Horse sausage. That is the officially recognized regional product of Lokeren, certified and protected like a fine cheese or a good ham. Lokerse paardenworst is sold in the butcher shops along the Markt, sliced thin onto rye bread, eaten without ceremony. It is the kind of detail that tells you immediately you are in a Flemish town with its own opinions about food, its own dialect for the river it sits on, and absolutely no need to apologize for either.
Lokeren grew up on the right bank of the Durme - a slow, brown Flemish river that gives the town one of its nicknames, 'The Durme City.' The first written mention of the place dates from 1114, when it was a damp parish living off agriculture and flax. By the middle of the 12th century it was independent, and by the 16th century its citizens had a market, granted in 1555 by Charles V himself. Two more nicknames followed the inhabitants: Lokeraars, the polite one, and Rapenfretters, 'turnip-gobblers,' the one shouted at football matches. The city was promoted from town to city by a visiting Napoleon Bonaparte in 1804, who seems to have done that across half of Flanders.
From the 16th to the 19th century, Lokeren was the heart of the oldest Flemish flax region, supplying the best yarn to the weaving mills of Flanders. Then, around 1700, it pivoted to a new specialty: hat manufacturing, which made the town internationally known to anyone who needed something to put on their head. The Waasland region around Lokeren, however, was also a battleground between Protestant Netherlands and Catholic Spain in those centuries, and the population thinned. So many farms went unworked that wild vegetation - and wolves - moved back in. The 17th century in Lokeren included an actual wolf plague, packs hunting through fields that had not been planted in living memory. The flax industry would outlast the wolves by a century and a half.
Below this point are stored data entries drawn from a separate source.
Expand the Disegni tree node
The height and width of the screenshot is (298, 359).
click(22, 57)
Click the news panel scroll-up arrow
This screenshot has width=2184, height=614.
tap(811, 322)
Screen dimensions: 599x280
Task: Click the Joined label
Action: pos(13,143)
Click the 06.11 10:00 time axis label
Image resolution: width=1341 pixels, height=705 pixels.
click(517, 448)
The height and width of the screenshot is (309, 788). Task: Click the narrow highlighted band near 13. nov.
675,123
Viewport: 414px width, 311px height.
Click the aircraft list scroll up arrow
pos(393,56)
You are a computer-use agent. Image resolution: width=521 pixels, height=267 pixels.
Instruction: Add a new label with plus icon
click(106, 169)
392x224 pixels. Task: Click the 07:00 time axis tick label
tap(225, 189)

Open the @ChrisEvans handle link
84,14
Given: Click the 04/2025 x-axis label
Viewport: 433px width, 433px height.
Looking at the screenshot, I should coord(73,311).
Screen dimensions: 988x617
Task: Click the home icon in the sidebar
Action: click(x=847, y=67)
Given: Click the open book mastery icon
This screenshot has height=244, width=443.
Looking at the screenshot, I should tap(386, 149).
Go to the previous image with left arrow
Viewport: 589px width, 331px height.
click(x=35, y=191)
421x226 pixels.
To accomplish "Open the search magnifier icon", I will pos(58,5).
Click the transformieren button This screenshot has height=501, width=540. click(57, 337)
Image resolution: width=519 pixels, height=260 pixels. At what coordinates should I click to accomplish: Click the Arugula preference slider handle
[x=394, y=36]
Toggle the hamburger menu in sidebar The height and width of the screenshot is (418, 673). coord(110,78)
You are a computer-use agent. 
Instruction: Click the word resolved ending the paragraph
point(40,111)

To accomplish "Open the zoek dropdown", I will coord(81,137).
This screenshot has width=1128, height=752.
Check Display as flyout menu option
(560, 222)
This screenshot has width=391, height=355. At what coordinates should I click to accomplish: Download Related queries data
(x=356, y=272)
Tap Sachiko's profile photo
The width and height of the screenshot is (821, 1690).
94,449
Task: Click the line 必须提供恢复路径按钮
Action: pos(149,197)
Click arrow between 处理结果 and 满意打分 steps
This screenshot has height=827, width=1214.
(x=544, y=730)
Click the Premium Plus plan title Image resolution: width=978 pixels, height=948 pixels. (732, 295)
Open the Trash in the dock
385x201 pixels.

In 1845, after a bad harvest, the city council asked Brussels for permission to build a railway station and a bridge over the Durme. Permission came, and on 7 August 1847 the station opened on the Ghent-Antwerp line, just under 400 meters from the Markt. New neighborhoods bloomed on the left bank. Then the 20th century arrived with its complications. During the Second World War the Germans set up a transit camp on the edge of town for English prisoners of war awaiting deportation. After liberation, the same camp was repurposed by the new government as one of Belgium's largest internment centers for collaborators, holding between 15,000 and 22,000 detainees from September 1944 to November 1947. The history is messy. The locals do not pretend otherwise.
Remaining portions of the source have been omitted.